In line with this, DJ’s Play will store or process data for a number of reasons including:
- Financial obligations for customers, staff and suppliers (points 1 and 2)
- Photos, names, dates of birth to allow the business to run smoothly and to help ensure child safety so that the correct children leave with the correct adults (points 4 and 5)
- Contractual obligations including staff, customer and supplier contracts to ensure we are legally compliant (point 1 above)
- To inform customers, with their consent, of special offers and events that are taking place at DJ’s Play (point 6 above)
- CCTV images for the prevention and detection of crime and to protect the children who come to DJ’s Play (point 4 above)
- The following legitimate purposes: accounting, billing and audit, and administrative and legal purposes, statistical and marketing analysis, customer surveys and to help us in any future dealings with you, for example by identifying your requirements and preferences (point 5 and point 2 above)
Specifically, the information collected at reception or online is as follows:
• Telephone Number (for adults only)
• D.O.B(for children only)
Other than the email address, this information is for the security of all customers within the building so that if required they can be identified as well as enabling the business to run efficiently. The email address will only be used to communicate an event you have booked, special offers or events that DJ’s Play believes you would legitimately be interested in. You will be asked at the time whether you wish to be contacted via email and for what purpose.

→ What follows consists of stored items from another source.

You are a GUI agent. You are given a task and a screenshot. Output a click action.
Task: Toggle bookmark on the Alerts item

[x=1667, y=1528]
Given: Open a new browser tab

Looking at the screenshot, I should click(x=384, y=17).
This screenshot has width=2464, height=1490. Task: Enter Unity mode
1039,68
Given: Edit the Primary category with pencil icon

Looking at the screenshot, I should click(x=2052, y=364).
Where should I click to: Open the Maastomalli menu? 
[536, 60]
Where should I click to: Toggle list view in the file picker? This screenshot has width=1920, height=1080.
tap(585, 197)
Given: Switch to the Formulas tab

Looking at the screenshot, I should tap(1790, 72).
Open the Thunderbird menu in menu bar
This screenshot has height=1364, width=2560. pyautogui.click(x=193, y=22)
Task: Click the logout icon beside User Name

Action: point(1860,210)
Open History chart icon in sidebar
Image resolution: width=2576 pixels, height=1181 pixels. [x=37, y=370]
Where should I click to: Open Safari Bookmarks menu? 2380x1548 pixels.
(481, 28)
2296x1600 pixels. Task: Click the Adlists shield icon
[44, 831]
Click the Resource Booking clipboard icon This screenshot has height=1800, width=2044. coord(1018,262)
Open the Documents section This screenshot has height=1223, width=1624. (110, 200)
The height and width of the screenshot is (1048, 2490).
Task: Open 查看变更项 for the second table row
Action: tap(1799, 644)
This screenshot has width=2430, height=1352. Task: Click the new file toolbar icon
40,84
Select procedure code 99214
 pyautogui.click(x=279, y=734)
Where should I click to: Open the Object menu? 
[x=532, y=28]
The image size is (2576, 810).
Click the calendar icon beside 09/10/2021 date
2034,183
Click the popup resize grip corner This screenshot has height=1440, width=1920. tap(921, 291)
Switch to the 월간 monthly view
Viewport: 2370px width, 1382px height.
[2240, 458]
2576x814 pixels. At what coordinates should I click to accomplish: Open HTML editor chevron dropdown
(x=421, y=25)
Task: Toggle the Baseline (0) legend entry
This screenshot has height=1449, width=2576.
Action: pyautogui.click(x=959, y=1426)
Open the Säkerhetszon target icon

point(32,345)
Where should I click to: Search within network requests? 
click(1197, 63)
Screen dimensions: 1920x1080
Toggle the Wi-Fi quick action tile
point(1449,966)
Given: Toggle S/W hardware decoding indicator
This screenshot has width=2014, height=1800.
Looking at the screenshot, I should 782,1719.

As a data subject, you have the following rights under the GDPR, which this Policy and our use of personal data have been designed to uphold:
- The right to be informed about our collection and use of personal data.
- The right of access to the personal data we hold about you.
- The right to rectification if any personal data we hold about you is inaccurate or incomplete.
- The right to be forgotten – i.e. the right to ask us to delete any personal data we hold about you. We only hold your personal data for a limited time, normally 3 years after inactive use, unless dictated differently by law such as staff or financial records.
- The right to restrict (i.e. prevent) the processing of your personal data.
- The right to data portability (obtaining a copy of your personal data to re-use with another service or organisation).
- The right to object to us using your personal data for particular purposes.
- Rights with respect to automated decision making and profiling.
If you have any cause for complaint about our use of your personal data, please contact us using the details provided at the foot of this policy and we will do our best to solve the problem for you. If we are unable to help, you also have the right to lodge a complaint with the UK’s supervisory authority, the Information Commissioner’s Office.
For further information about your rights, please contact the Information Commissioner’s Office (ICO) or your local Citizens Advice Bureau.
We take very strong precautions to protect your data from loss, misuse, unauthorised access or disclosure, alteration, or destruction and as part of this DJ’s Play has conducted a full risk assessment of all the data it processes to ensure their CUSTOMERS, STAFF and SUPPLIERS data all remains as safe as possible. If your data is involved in a data breach for any reason, in particular any data that could identify customers, staff or suppliers personally you will be informed in line with the data breach guidelines as dictated by the Information Commissioner Office see www.ico.org.uk For any data breach we will inform the ICO within 72 hours of being aware of any breach and follow our procedures after that, in line with the ICO guidance.